I am using sqlalchemy like this:
entries = session.query(User)
for entry in entries:
entry.check_it_is_all_right() # includes changing values of
columns if necessary
session.flush()
As you might have noticed, I am iterating over all rows in the
database. Since there are like thousands rows, each containing like
10kB of data (and I _do_ need all of the data for each entry), it is
unconvenient for me how sqlalchemy treats this:
it loads _all_ objects into memory - this takes approx. 30 seconds on
a dedicated machine with 100% CPU usage, taking away tens of MB of
RAM. (it is my virtual testing machine, it's fine there (although who
wants to wait 30 seconds to only realize that the processing fails
with exception on first entry :-)), but I most probably can't use such
a resource-eater on a production server).

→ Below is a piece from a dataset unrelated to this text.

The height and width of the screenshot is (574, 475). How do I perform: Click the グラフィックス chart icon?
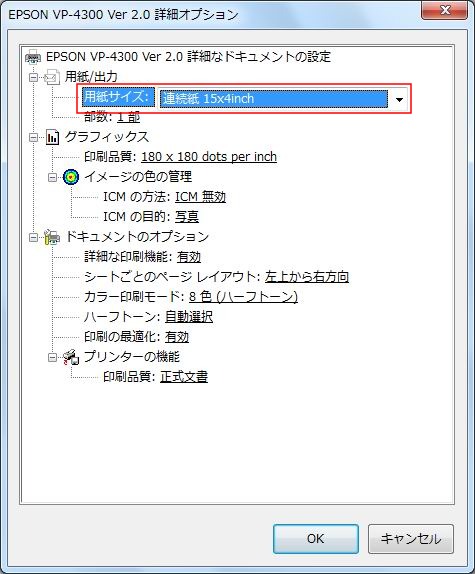click(x=52, y=137)
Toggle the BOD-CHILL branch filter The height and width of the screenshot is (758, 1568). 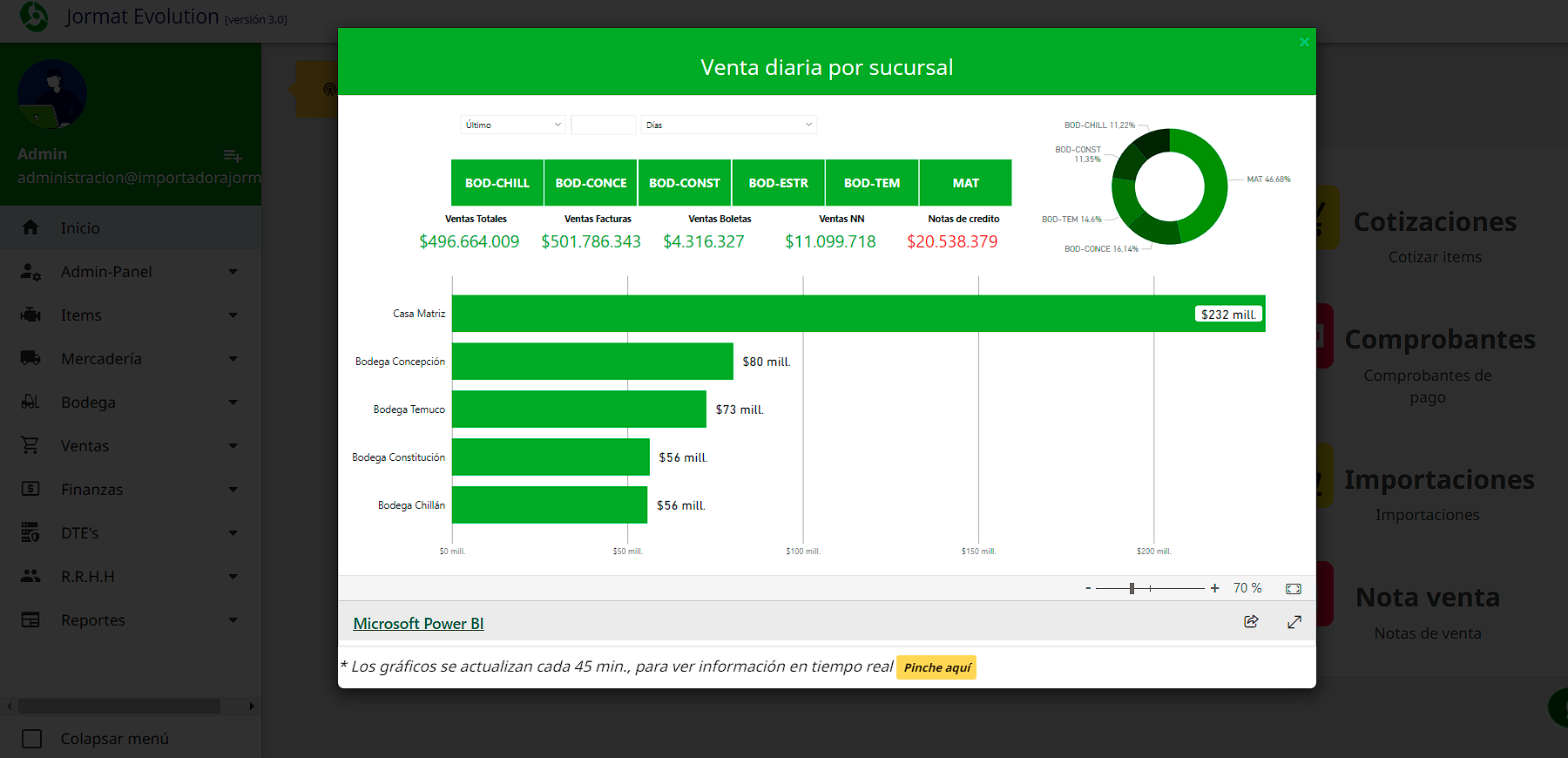point(497,183)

It would however suffice that sqlalchemy made the access to the result
sequentially, without loading more than is really needed at the
moment. I thought the Python iterator protocol (__iter__ and next
methods) are exactly tailored for this efficient access (e.g.
iterating over lines of file objects (for line in open("file.txt",
"r")) works exactly efficiently how I would want sqlalchemy to in my
case :-) -
Is there a way for efficient "on-demand" iteration over all rows when
using orm object mapping, or do I have to use a more low-level
protocol (like sqlalchemy without orm (fetchone()), or even Python DB
API itself?)
Thanks for your suggestions,
Boris Dušek
>
> Hi,
>
> I am using sqlalchemy like this:
>
> entries = session.query(User)
> for entry in entries:
> entry.check_it_is_all_right() # includes changing values of
> columns if necessary
> session.flush()
>
> It would however suffice that sqlalchemy made the access to the result
> sequentially, without loading more than is really needed at the
> moment. I thought the Python iterator protocol (__iter__ and next
> methods) are exactly tailored for this efficient access (e.g.

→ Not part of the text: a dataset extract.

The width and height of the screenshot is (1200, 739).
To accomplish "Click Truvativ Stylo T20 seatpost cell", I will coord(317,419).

> iterating over lines of file objects (for line in open("file.txt",
> "r")) works exactly efficiently how I would want sqlalchemy to in my
> case :-) -
I will show you some ways to do it; however, yes, I think you should
consider using SQL-level instead of ORM level results to do what you
want. The 30 seconds of overhead youre experiencing is probably not
due to memory consumption as it is due to the overhead ORM loads
require in order to instantiate objects, initialize and populate
their attributes, and also perform various decision-making with
regards to extension hooks and the like. Additionally, SQLAlchemy
does place some overhead on SQL-level results as well since we do
things like decode utf-8 into unicode and similar result processing
but this overhead is much smaller (but still not as fast as raw DBAPI).

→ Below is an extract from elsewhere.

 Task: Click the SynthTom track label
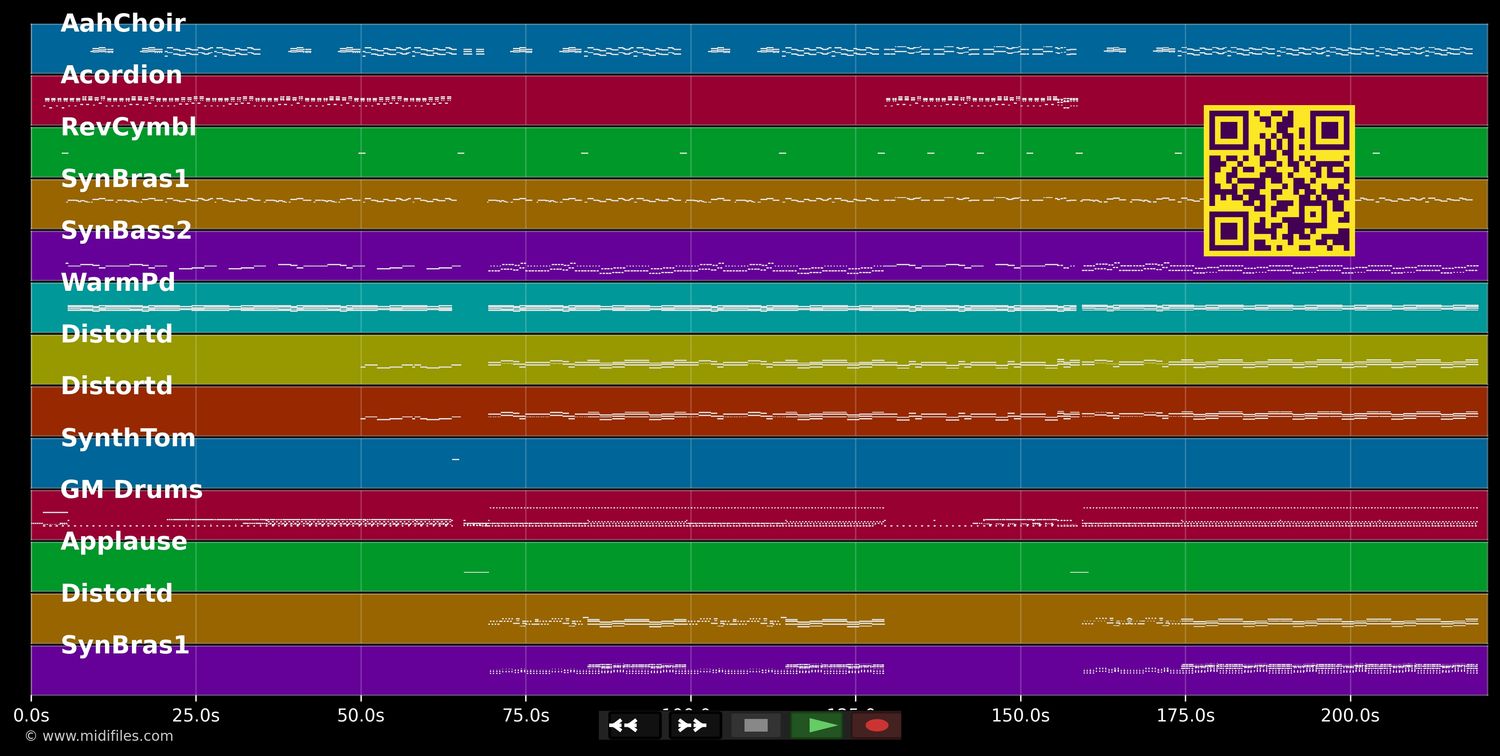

So first, my thoughts on a "streaming" Query object. When looking to
"stream" results from a Query (which ultimately comes from its
instances() method), you need to consider the ORM's behavior and
design regarding sessions and units of work; when you load objects,
the full result is stored within a session, with the assumption that
youre going to manipulate and work with these objects. To iterate
through pieces of data and not hold onto it means youd want to
expunge as you load. There is no functionality built directly into
query.instances() to achieve this right now - a major reason its
difficult is because its not very easy to tell when an individual
instance is fully "loaded"; many subsequent rows may apply to a
single result instance as it loads related collections in due to a
join. Also its problematic to ensure the uniqueness of instances for
some kinds of queries, particularly those which eagerly load related
items (object # 1 references object A, then is returned and
expunged. object # 2 also references object A..but now you get a
*different* instance of A since the previous copy of it was
expunged. surprises ensue).
So embedding this feature directly into Query I fear would lead to
many confused users, who are trying to get a "quick" way to be more
efficient without really understanding the consequences...and as I
mentioned, i think the overhead is primarily just populating the
objects themselves, not the memory allocation part of it, so this
feature would probably not solve too many problems (not to mention
the increased complexity would slow it down even more).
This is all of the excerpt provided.